Australia's Medibank hacked, declines to pay ransom

medibank declines to pay ransom

Australia's Medibank declines to pay the ransom demanded by the cyberattack, 9.7 million customers vulnerable.

The largest health insurer in Australia, Medibank Private Ltd (MPL.AX), warned of a A$25 million to A$35 million ($16 million to $22.3 million) impact to first-half earnings on Wednesday after admitting that all of its roughly 4 million clients' data had been exposed as a result of a cyberattack.

A day after warning that the number of clients affected might increase, it announced on Wednesday that all personal information and sizable volumes of health claims data of all its customers were compromised in the incident earlier this month. The company's shares dropped more than 14%, marking the worst one-day decline since its IPO in 2014.

One-sixth of Australians are covered by Medibank, which stated that the anticipated cost did not take further potential cleanup or regulatory costs into account.

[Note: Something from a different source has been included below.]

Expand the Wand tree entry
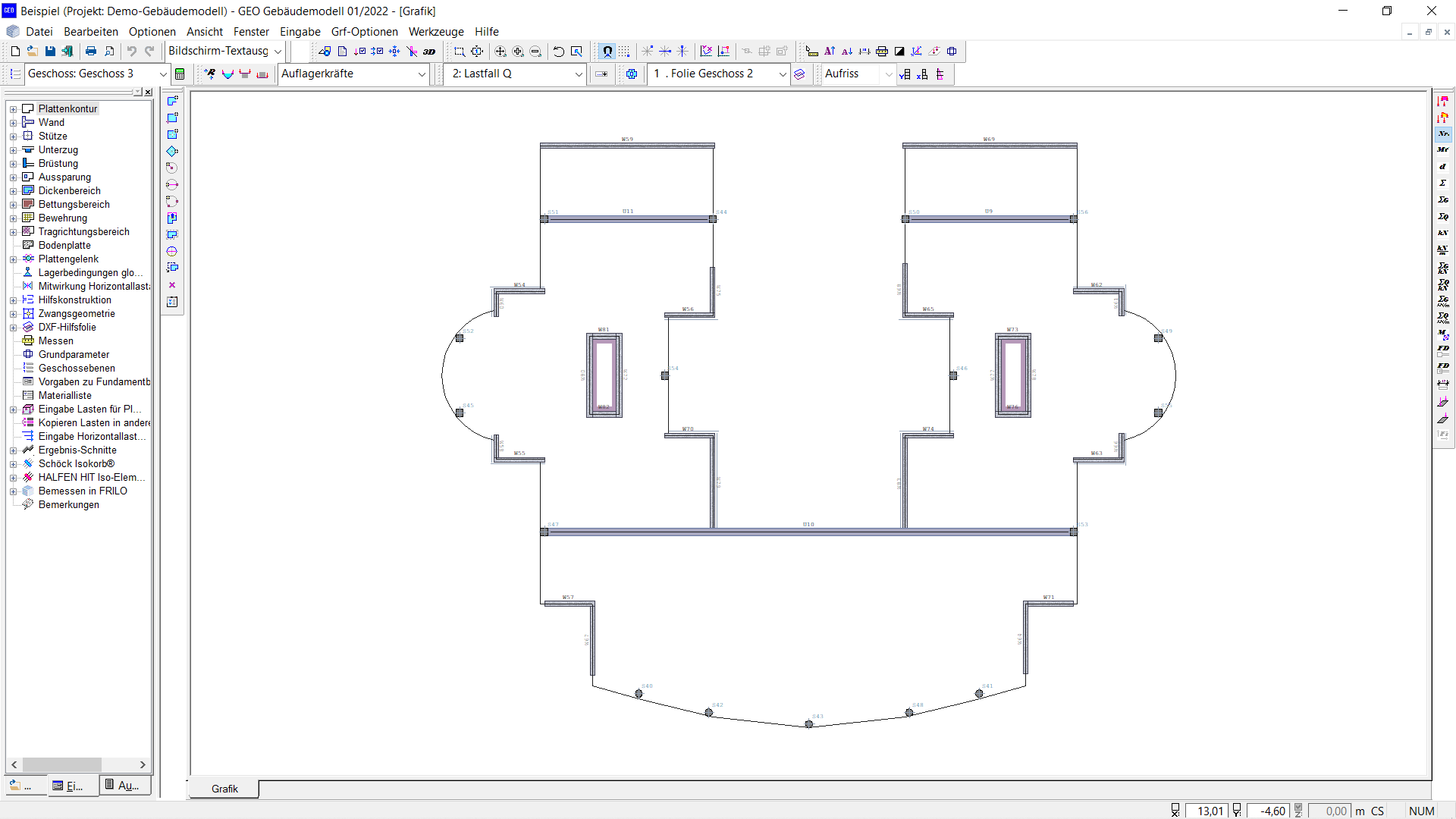 tap(14, 122)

According to Emily Ritchie, senior executive for external relations at Medibank, about 9.7 million current and former clients as well as some of their authorised agents' names, dates of birth, residences, phone numbers, and email addresses were allegedly obtained by cybercriminals.

The business reaffirmed that up to this point, no ransomware has locked its IT systems and that it would keep an eye out for any additional suspicious activities.

The chief executive, David Koczkar, won't specify how much is being demanded and claims that paying up would only encourage additional extortion attempts, warning that specific Medibank clients would be approached with such demands. "Paying would even encourage the criminal to directly extort our consumers, which would have the unintended consequence of endangering more people by making Australia a more attractive target, For these reasons, we have made the decision that we won't pay a ransom for this occurrence."

The business declared that it cannot "trust" thieves who are trying to hide the stolen data that was breached.